Exercise aim: Exact copies of the lines from the start of the records through the line with "This screenshot has height=1105, width=1997." are what the answer must hold; pictures are not part of it.

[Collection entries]
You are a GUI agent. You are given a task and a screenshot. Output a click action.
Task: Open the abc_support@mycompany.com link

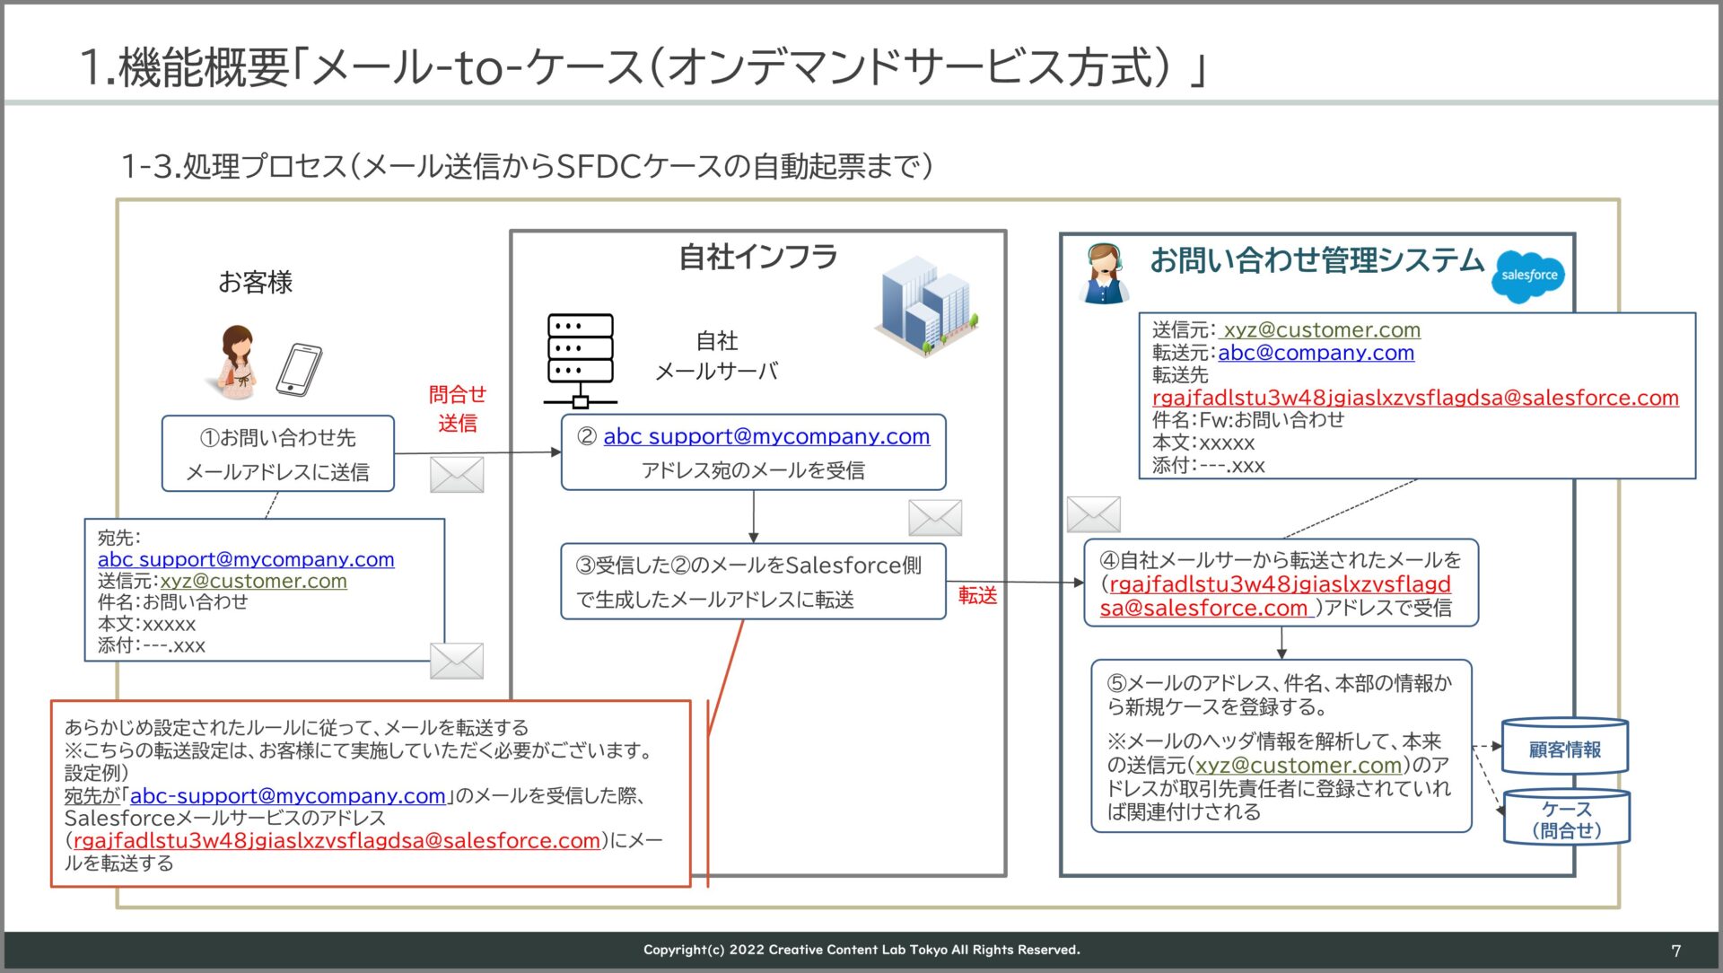click(x=246, y=559)
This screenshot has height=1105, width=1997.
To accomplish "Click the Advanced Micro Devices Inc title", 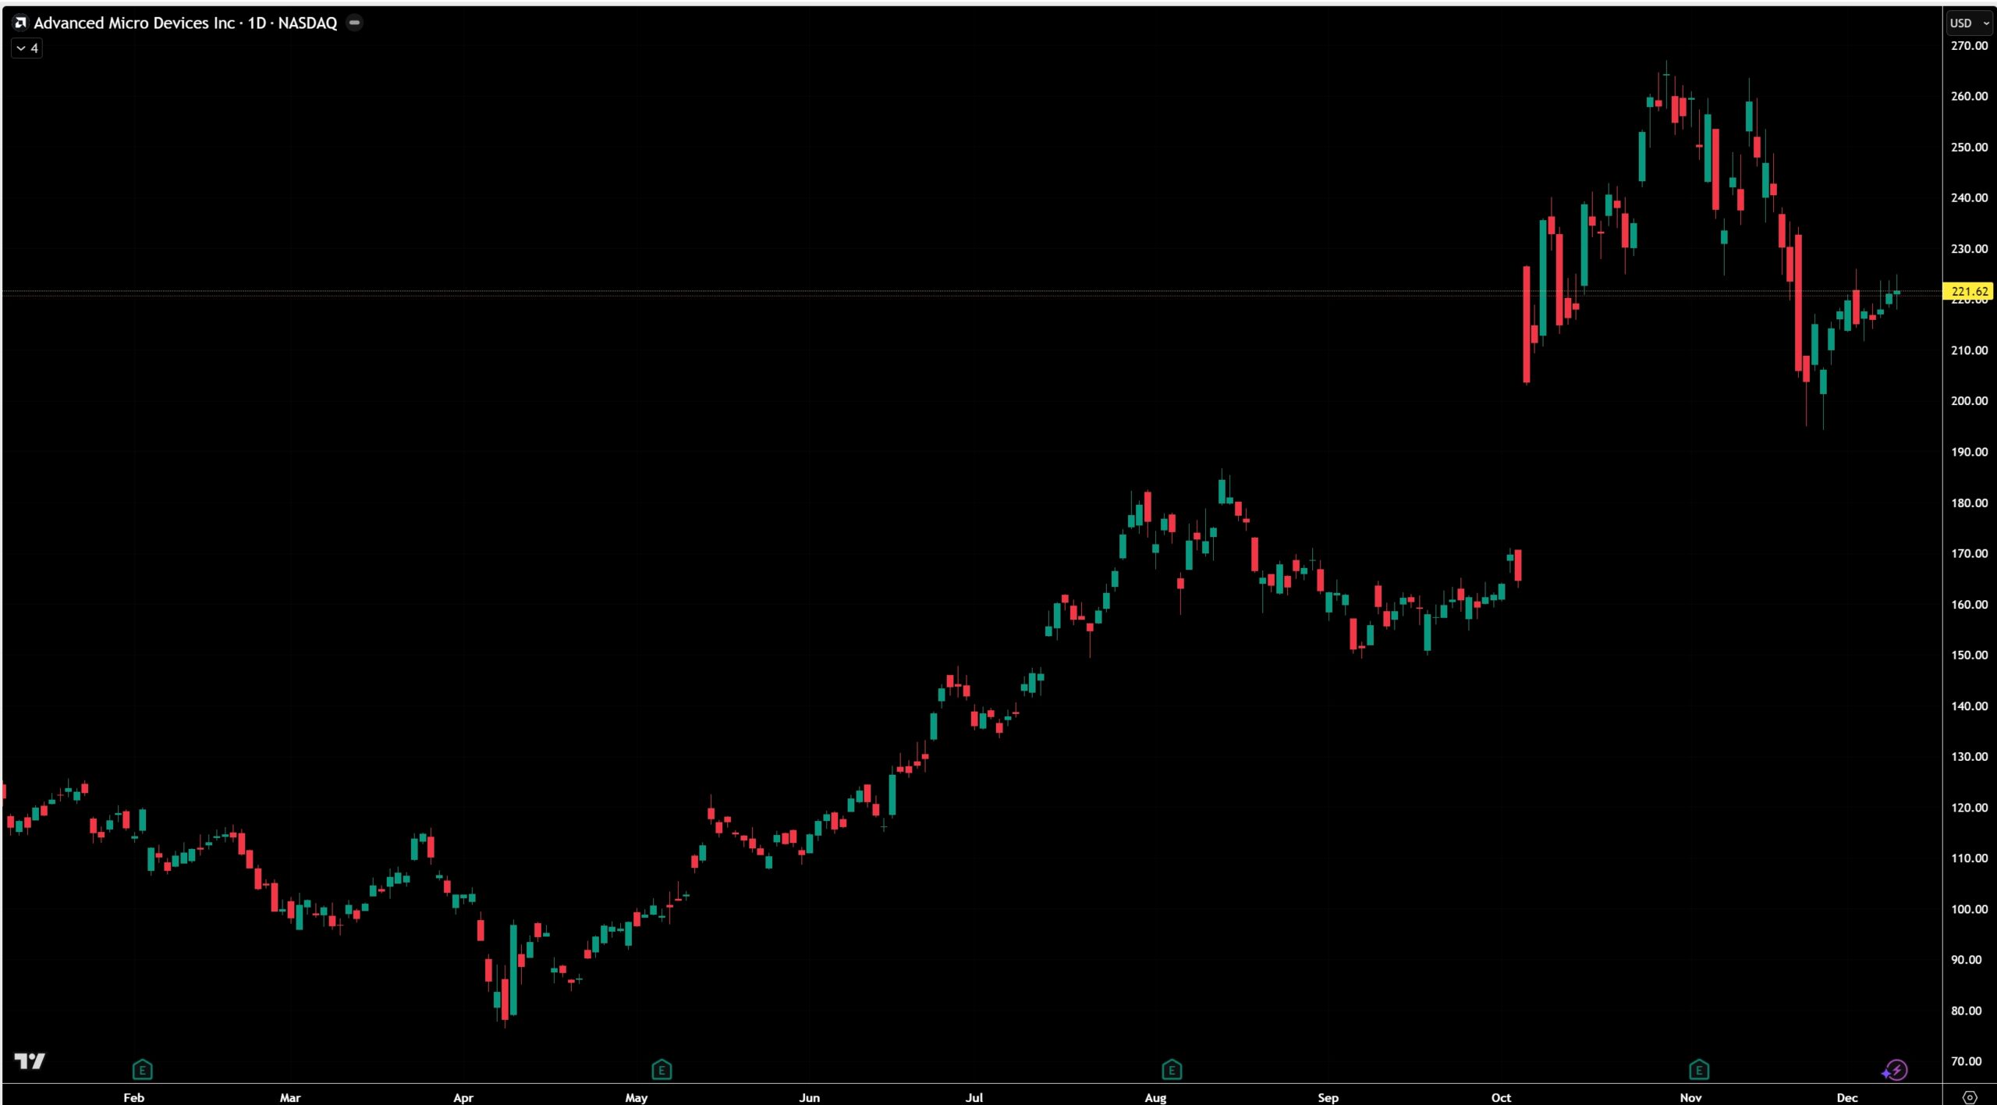I will (x=133, y=23).
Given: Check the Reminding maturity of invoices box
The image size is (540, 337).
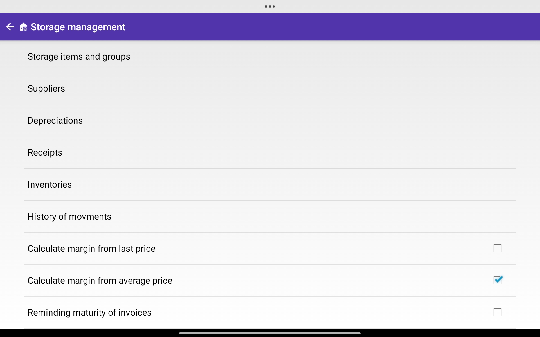Looking at the screenshot, I should 497,312.
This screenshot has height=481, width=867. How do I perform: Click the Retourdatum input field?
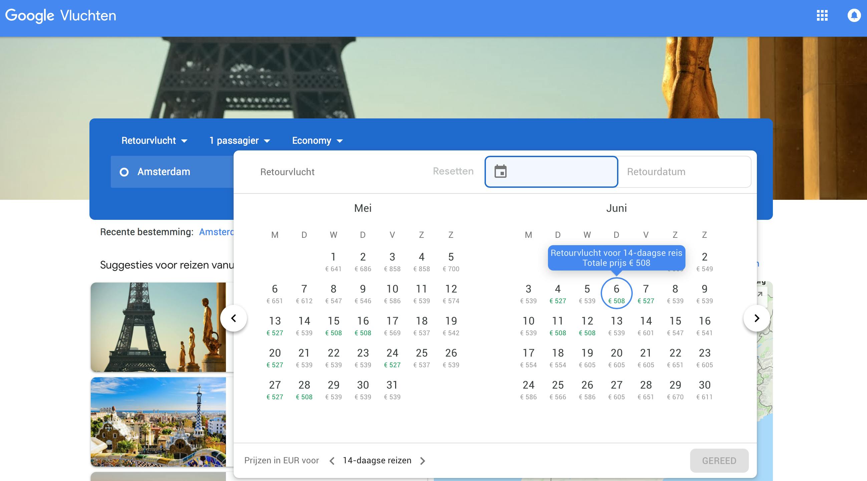pos(684,172)
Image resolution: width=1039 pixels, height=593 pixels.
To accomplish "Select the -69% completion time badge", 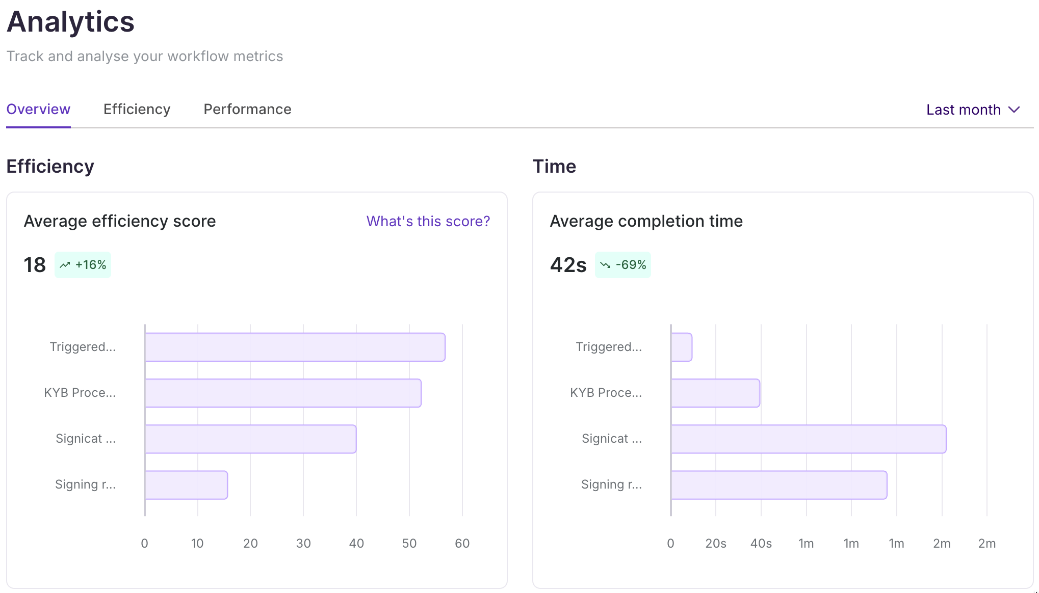I will (x=622, y=264).
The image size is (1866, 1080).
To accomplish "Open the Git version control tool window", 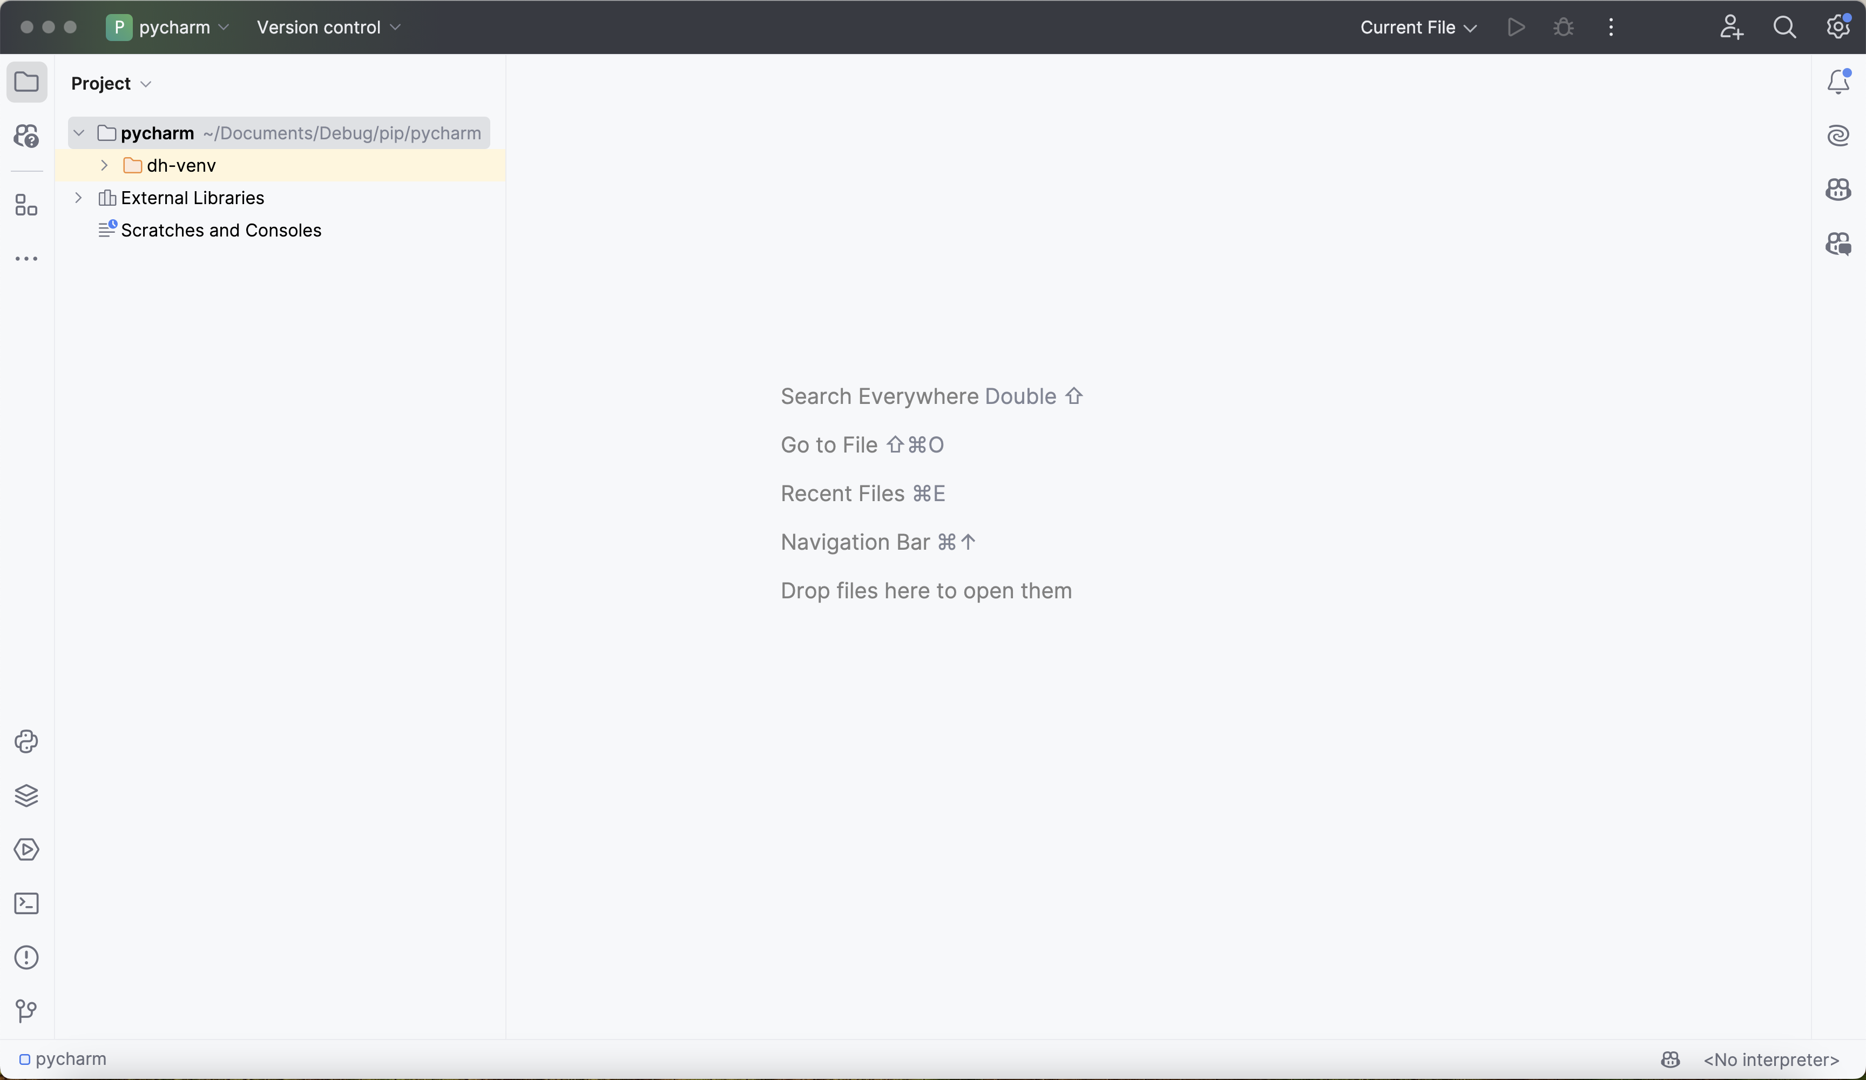I will coord(27,1011).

Answer area:
You are a GUI agent. You are given a task and a screenshot. Output a click action.
Task: Open the abc_support@mycompany.com link

click(x=246, y=559)
This screenshot has height=1105, width=1997.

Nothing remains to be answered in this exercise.